An Arkansas mother found out the hard way that her failure to hire an attorney to assist with her custody matters would greatly affect the future of her family. In Cervantes v. Cervantes, the Court of Appeals of Arkansas affirmed the decision of the lower court to award custody of two young children of a soon-to-be divorced couple to the children’s father.
Several factors led to the decision of the court, including the applicable standard of review, the conduct of the mother and the mother’s delay of proceedings, which she blamed on her inability to attain and retain an attorney.
Matters seemed to be progressing in favor of the mother, as she was awarded temporary custody and child support to be provided by the father. The tables soon turned after a certain course of conduct led the court to award emergency custody to the father, just months after the temporary order was in place. The court, in its decision favoring the father, considered his claims that the mother refused to allow him to exercise visitation with his children, and accused him of molesting them. Soon after these claims were considered by the court, it entertained a motion by the mother’s attorney, in which he sought to be relieved of representing her. The court approved the motion, after considering that she had not made payments on her account, and that she signed a form, agreeing to release him as her attorney.

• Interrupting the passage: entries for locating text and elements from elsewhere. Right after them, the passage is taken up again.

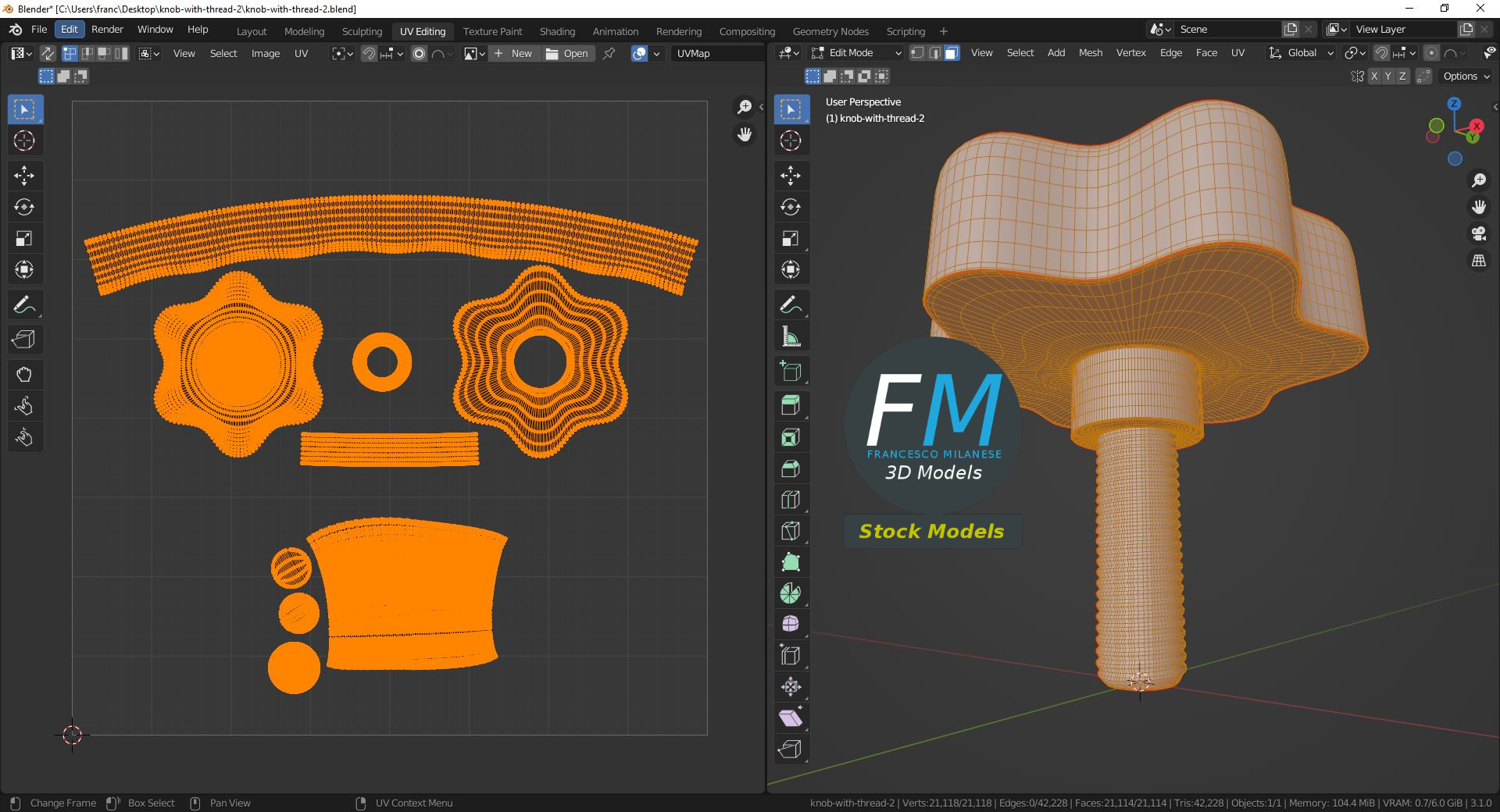Select the Extrude Region tool

tap(791, 405)
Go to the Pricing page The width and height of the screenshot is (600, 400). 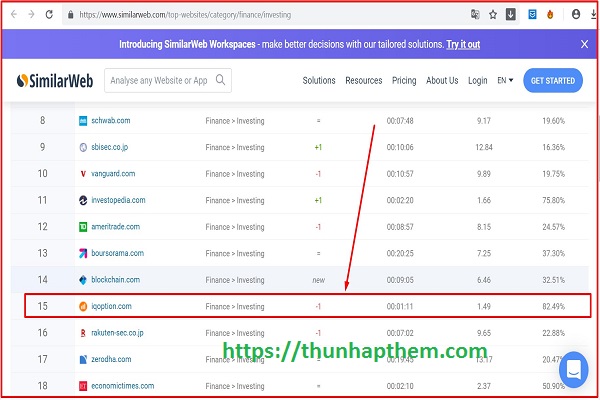pyautogui.click(x=404, y=81)
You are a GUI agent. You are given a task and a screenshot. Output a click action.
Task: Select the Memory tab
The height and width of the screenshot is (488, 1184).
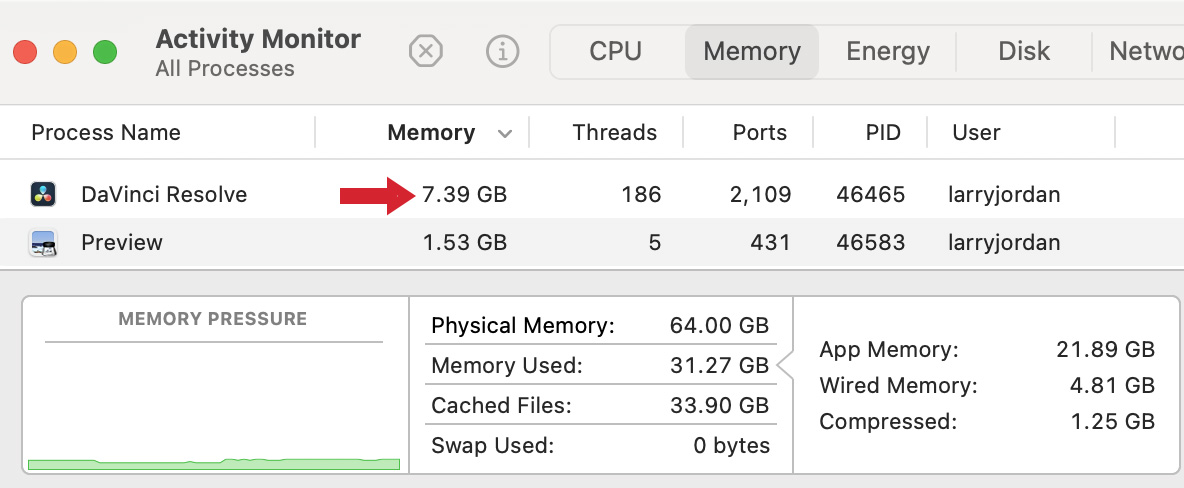coord(752,51)
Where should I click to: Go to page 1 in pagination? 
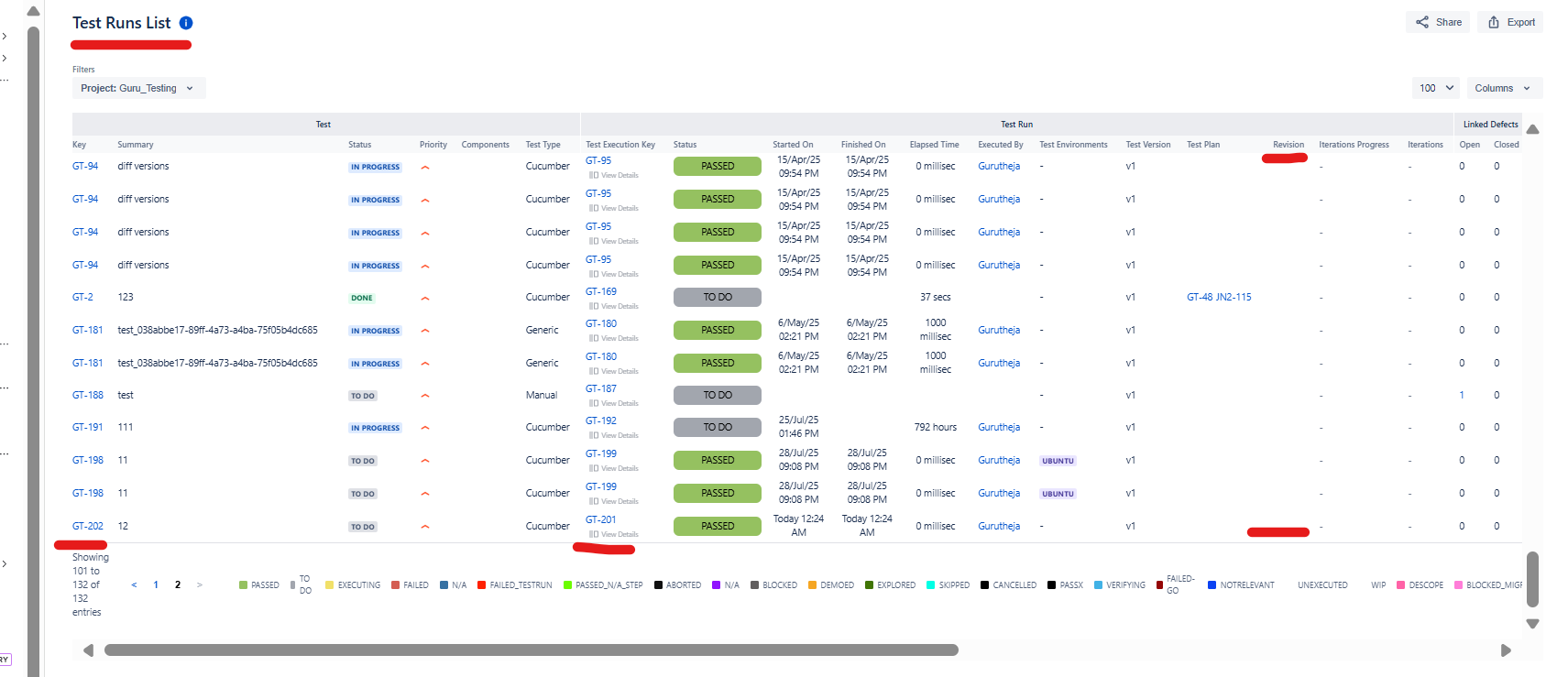[156, 584]
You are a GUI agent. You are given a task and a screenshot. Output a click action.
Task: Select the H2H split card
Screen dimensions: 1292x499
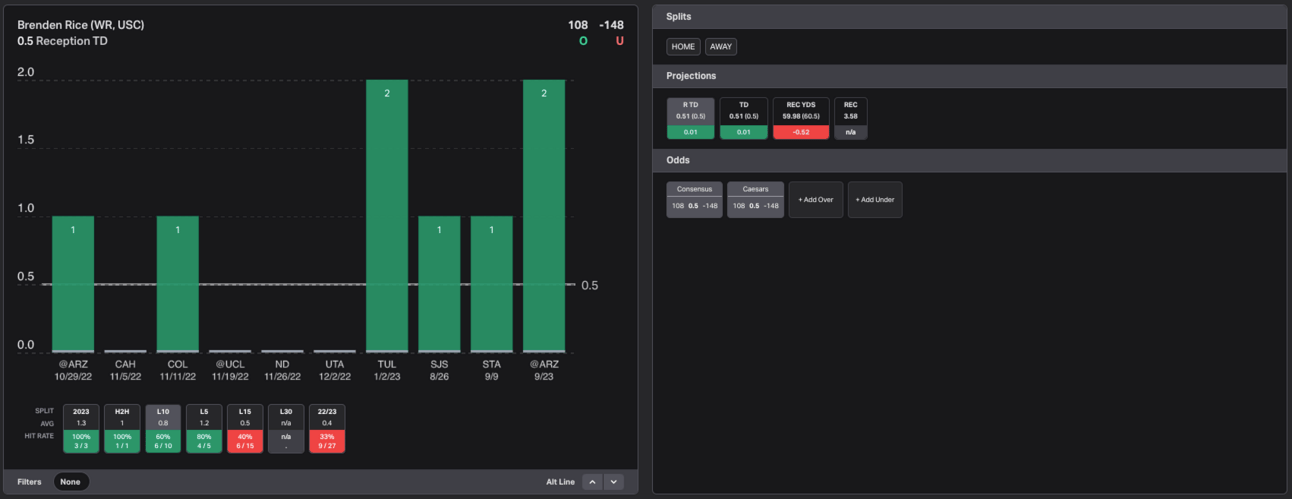122,428
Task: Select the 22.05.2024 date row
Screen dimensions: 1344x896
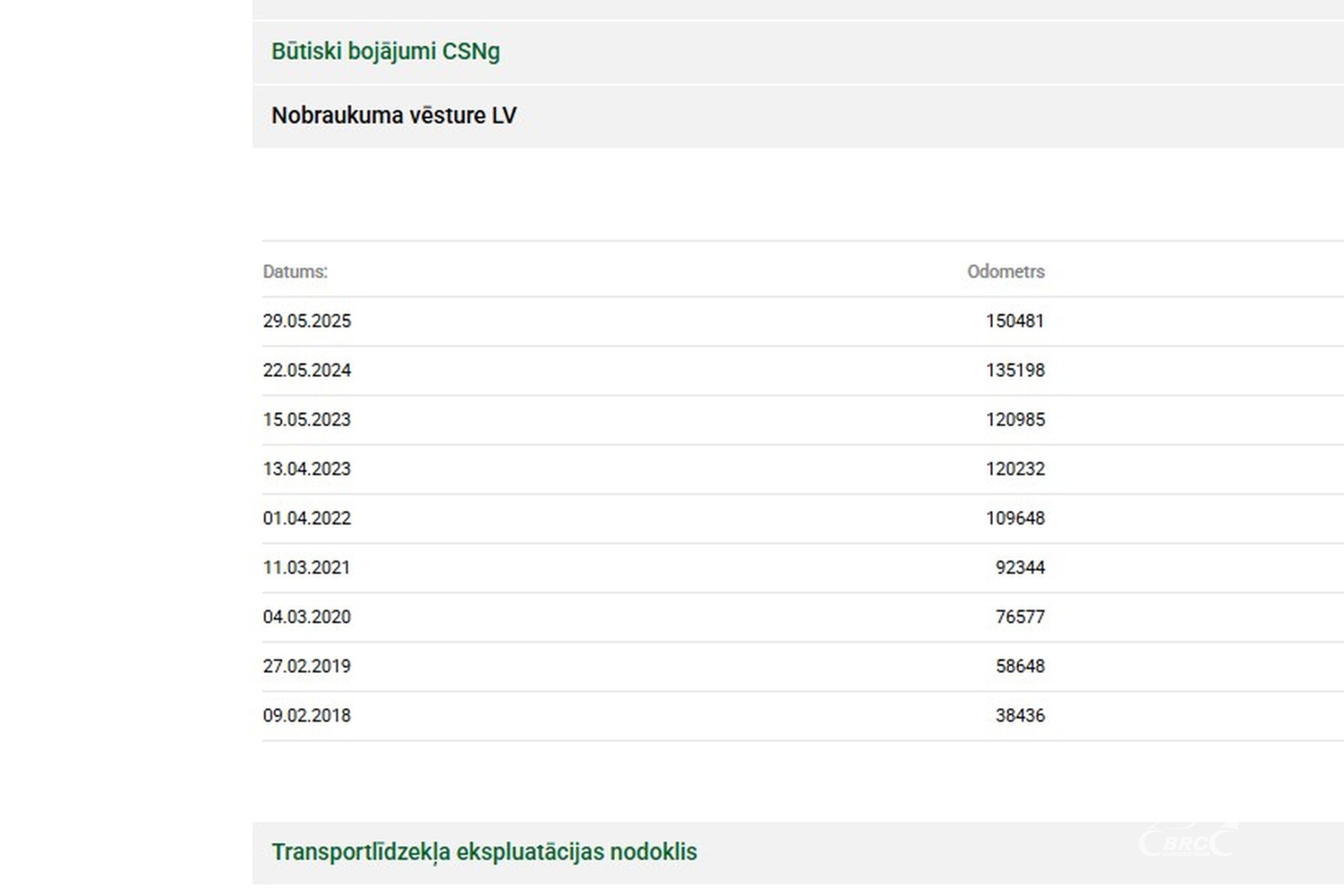Action: (x=307, y=370)
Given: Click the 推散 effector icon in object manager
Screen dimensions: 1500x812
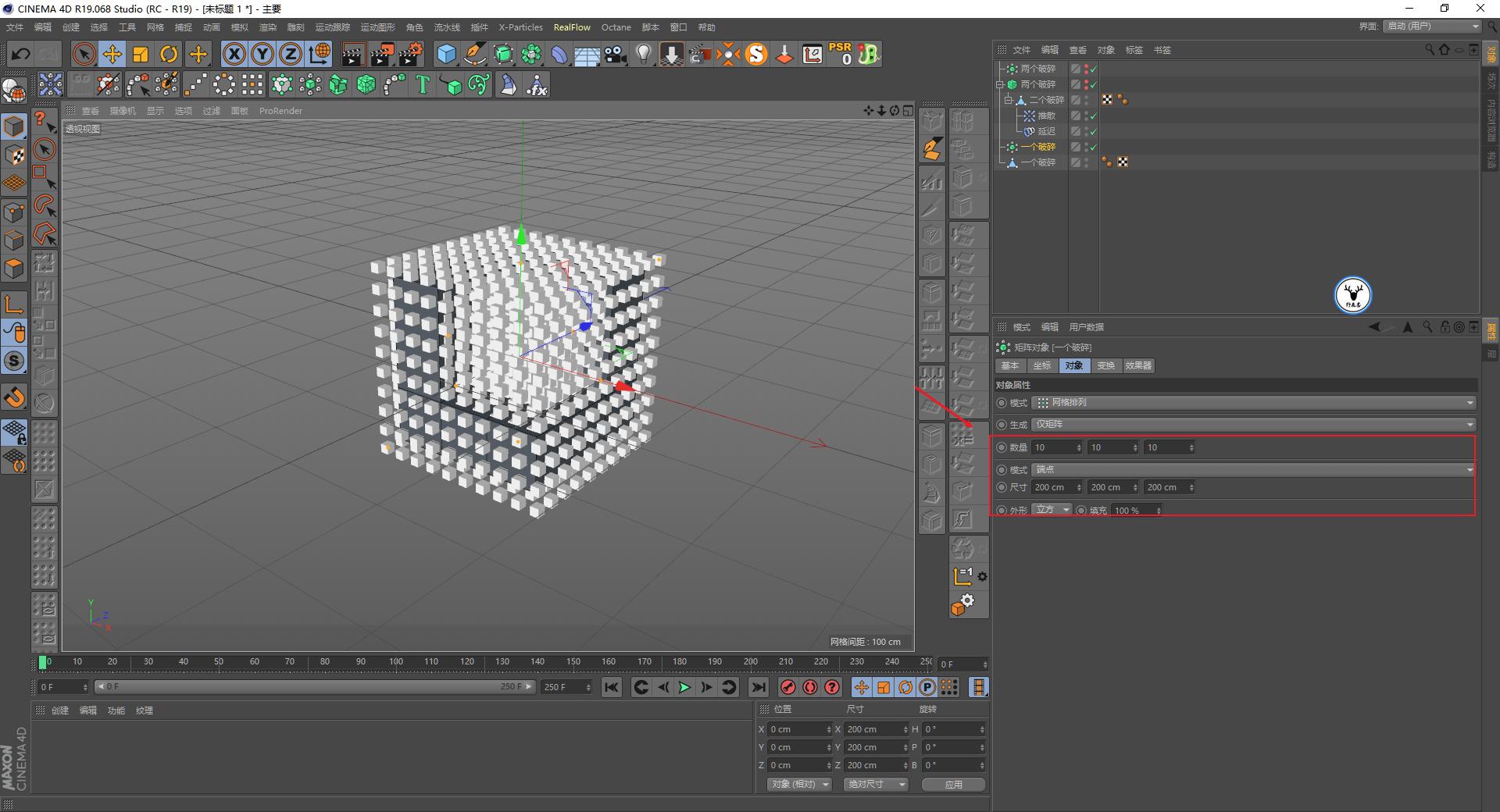Looking at the screenshot, I should pos(1030,115).
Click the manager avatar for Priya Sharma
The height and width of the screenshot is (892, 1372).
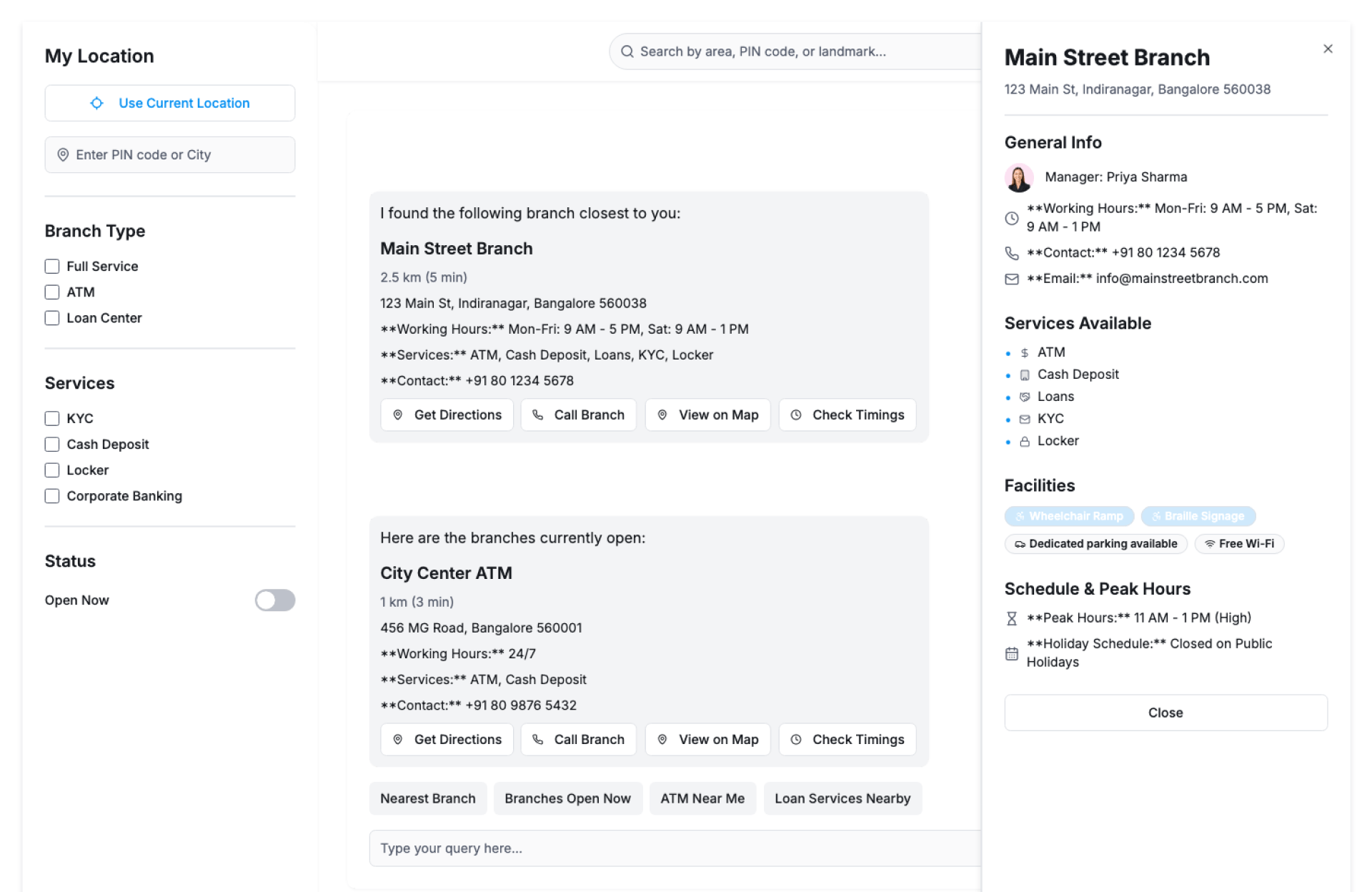(x=1019, y=177)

Better late than never; better never late
The mother attempted to continue without an attorney in the proceedings that followed. However, after she failed to arrive on time for the final hearing in the matter, the court approved a motion by the father, seeking a dismissal of the case based on the mother’s failure to prosecute. The mother arrived at the end of the father’s testimony, and the court held in his favor, announcing the decision to award him custody of their children.
The mother immediately requested a continuance, seeking an adjournment to delay the proceedings. She claimed that she needed more time to hire counsel. The lower court denied her request, considering that two months had passed since her last attorney was relieved. On appeal, she learned that the standard of review would be an obstacle she would be unable to overcome. She sought a decision from the appellate court that would overturn the lower court’s refusal to grant her a continuance. The Court of Appeals applied the abuse of discretion standard expressed in Sims. v. Moser, which held that an appellant must not only demonstrate that the circuit court abused its discretion by denying the motion but also must show prejudice that amounts to a denial of justice. After considering arguments the mother made on her own behalf, and sustaining objections to certain evidence, made by the father’s attorney, the court upheld the lower court’s decision.
It’s no secret that divorce and custody matters are complicated and can cause great stress to all involved. When faced with the need for court intervention to resolve a child custody dispute, consistent assistance from experienced counsel can make all the difference.